Exercise description:
Search the records for the string "from" and copy every line where it turns up.
◆ ◆ ◆
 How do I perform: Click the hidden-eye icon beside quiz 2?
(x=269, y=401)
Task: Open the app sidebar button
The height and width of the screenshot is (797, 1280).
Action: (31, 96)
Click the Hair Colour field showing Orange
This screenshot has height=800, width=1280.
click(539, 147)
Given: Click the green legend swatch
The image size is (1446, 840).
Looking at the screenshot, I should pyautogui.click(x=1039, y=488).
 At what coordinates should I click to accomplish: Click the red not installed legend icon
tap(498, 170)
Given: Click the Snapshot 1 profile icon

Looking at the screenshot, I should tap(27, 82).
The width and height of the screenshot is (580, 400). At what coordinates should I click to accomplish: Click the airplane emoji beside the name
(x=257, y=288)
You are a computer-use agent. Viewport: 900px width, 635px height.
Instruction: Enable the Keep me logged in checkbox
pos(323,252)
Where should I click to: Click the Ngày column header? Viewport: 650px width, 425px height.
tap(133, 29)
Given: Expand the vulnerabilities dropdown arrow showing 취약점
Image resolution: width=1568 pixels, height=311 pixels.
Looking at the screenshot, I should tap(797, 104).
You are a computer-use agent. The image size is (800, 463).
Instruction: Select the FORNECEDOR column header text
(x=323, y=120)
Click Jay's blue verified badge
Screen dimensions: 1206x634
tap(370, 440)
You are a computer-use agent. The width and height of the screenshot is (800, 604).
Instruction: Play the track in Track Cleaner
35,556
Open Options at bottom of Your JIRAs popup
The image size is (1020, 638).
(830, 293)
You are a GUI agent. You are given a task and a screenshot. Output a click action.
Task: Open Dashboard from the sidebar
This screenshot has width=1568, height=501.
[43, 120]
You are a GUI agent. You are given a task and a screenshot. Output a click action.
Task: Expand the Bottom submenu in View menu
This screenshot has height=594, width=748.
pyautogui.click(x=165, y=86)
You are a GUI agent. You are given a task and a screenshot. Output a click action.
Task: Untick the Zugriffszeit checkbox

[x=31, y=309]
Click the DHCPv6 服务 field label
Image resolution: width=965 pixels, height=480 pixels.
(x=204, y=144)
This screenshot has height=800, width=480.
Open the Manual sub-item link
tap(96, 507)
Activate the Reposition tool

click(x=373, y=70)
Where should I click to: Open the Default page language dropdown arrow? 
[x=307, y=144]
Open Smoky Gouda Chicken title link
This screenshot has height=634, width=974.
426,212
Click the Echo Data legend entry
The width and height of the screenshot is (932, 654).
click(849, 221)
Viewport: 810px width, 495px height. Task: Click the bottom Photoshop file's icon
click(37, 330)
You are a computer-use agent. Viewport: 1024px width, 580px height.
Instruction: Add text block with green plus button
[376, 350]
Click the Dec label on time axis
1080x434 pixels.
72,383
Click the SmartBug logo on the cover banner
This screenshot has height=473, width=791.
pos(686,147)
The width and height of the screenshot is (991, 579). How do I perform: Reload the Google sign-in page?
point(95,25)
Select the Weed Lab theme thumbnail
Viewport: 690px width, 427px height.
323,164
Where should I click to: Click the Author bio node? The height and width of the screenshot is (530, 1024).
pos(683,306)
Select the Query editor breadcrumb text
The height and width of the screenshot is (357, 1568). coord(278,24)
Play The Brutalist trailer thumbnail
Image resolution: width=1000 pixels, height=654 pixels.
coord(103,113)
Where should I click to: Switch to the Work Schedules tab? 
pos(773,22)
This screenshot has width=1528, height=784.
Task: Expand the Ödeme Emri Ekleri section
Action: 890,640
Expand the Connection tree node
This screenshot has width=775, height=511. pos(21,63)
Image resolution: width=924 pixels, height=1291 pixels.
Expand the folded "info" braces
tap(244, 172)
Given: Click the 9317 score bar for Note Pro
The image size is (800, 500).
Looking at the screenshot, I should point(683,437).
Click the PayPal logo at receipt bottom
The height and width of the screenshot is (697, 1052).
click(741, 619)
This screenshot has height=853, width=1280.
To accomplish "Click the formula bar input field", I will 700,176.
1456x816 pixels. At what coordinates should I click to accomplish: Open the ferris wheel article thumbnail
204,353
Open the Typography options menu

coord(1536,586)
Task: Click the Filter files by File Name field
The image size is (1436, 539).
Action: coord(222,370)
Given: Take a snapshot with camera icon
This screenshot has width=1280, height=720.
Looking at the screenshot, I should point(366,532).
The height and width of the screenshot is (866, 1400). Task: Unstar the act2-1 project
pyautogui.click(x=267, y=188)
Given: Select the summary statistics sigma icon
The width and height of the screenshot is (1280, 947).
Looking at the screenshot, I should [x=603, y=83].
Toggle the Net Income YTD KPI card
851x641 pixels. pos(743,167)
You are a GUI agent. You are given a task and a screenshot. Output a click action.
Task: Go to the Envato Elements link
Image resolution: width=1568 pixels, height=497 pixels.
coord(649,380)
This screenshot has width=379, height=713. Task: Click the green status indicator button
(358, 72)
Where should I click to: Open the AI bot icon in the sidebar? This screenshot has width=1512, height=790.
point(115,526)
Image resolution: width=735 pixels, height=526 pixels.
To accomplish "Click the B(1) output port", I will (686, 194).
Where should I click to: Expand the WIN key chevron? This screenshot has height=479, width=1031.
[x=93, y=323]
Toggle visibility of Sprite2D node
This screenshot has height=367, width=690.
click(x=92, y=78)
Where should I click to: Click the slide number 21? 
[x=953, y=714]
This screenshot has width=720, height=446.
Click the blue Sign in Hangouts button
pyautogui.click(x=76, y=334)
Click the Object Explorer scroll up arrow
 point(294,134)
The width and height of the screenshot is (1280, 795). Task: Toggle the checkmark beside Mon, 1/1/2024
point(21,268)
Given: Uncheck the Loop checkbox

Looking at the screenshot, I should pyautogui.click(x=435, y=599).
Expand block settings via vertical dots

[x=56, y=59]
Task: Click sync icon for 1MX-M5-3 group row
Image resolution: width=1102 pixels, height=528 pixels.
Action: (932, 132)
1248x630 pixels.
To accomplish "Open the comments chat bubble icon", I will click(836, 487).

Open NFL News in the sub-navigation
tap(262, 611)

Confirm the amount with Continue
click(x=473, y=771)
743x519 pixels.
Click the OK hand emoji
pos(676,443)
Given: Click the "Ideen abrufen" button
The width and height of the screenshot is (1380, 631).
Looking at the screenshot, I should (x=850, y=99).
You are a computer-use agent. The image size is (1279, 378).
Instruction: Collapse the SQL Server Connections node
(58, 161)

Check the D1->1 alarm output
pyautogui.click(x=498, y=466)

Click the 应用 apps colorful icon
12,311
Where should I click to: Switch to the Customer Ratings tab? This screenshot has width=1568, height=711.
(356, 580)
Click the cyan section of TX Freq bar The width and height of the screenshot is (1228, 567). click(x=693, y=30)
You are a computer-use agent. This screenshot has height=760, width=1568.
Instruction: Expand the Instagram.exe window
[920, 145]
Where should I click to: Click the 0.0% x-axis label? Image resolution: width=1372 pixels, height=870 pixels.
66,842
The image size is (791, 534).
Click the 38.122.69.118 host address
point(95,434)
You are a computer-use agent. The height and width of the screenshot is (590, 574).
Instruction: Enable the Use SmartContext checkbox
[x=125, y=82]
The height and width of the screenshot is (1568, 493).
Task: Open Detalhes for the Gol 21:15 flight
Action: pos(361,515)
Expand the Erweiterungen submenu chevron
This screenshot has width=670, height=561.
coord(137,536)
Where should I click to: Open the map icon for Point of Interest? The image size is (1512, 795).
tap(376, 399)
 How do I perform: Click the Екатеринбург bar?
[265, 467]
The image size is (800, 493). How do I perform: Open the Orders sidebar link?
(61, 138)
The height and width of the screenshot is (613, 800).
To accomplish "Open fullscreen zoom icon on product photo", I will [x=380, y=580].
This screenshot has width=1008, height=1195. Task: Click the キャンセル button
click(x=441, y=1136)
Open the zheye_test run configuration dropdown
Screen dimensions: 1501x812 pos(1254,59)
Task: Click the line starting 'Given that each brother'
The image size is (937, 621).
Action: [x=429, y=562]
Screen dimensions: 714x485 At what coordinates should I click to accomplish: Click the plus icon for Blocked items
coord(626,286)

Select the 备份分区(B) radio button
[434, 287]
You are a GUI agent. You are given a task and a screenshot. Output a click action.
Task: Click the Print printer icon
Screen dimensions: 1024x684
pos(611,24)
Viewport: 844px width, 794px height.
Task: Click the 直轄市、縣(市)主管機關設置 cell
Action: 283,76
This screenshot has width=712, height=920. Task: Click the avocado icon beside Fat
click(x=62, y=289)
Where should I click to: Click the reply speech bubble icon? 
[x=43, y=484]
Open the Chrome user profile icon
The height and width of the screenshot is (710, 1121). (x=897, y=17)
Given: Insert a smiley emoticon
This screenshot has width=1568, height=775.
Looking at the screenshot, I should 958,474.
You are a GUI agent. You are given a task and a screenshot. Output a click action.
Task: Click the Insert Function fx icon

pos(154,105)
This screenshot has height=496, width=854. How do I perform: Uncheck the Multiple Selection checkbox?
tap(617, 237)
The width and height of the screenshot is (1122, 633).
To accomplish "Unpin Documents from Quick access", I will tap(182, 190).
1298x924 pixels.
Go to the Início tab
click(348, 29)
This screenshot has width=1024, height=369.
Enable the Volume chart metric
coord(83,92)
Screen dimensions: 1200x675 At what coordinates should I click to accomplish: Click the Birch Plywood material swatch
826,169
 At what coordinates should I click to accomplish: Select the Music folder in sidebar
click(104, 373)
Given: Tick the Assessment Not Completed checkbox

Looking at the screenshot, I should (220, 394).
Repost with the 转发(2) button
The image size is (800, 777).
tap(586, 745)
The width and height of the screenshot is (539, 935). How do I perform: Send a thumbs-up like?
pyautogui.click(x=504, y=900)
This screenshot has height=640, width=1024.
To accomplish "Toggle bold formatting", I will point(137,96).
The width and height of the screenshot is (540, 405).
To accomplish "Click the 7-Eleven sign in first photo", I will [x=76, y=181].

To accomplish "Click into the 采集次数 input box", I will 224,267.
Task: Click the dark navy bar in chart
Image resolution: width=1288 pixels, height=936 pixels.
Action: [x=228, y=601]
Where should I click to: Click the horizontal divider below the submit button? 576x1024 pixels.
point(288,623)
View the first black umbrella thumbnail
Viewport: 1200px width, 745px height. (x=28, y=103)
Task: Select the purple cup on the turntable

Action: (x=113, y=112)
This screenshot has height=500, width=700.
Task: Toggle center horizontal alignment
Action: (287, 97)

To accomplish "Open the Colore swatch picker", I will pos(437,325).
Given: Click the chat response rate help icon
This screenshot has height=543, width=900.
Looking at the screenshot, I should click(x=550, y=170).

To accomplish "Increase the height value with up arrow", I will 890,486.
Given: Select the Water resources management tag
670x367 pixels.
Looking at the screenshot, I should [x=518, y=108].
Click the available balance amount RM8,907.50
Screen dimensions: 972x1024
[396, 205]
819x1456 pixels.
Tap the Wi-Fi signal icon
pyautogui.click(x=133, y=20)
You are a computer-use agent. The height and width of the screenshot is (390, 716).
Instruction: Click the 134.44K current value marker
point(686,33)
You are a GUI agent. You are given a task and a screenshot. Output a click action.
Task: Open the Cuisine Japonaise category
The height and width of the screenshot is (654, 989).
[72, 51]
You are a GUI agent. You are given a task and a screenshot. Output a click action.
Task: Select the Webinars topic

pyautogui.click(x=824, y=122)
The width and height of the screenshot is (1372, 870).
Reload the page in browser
◆ ◆ ◆
Solution for this exercise:
Task: Open Dashboard from the sidebar
To accomplish "Unpin Documents from Quick access", I will tap(182, 190).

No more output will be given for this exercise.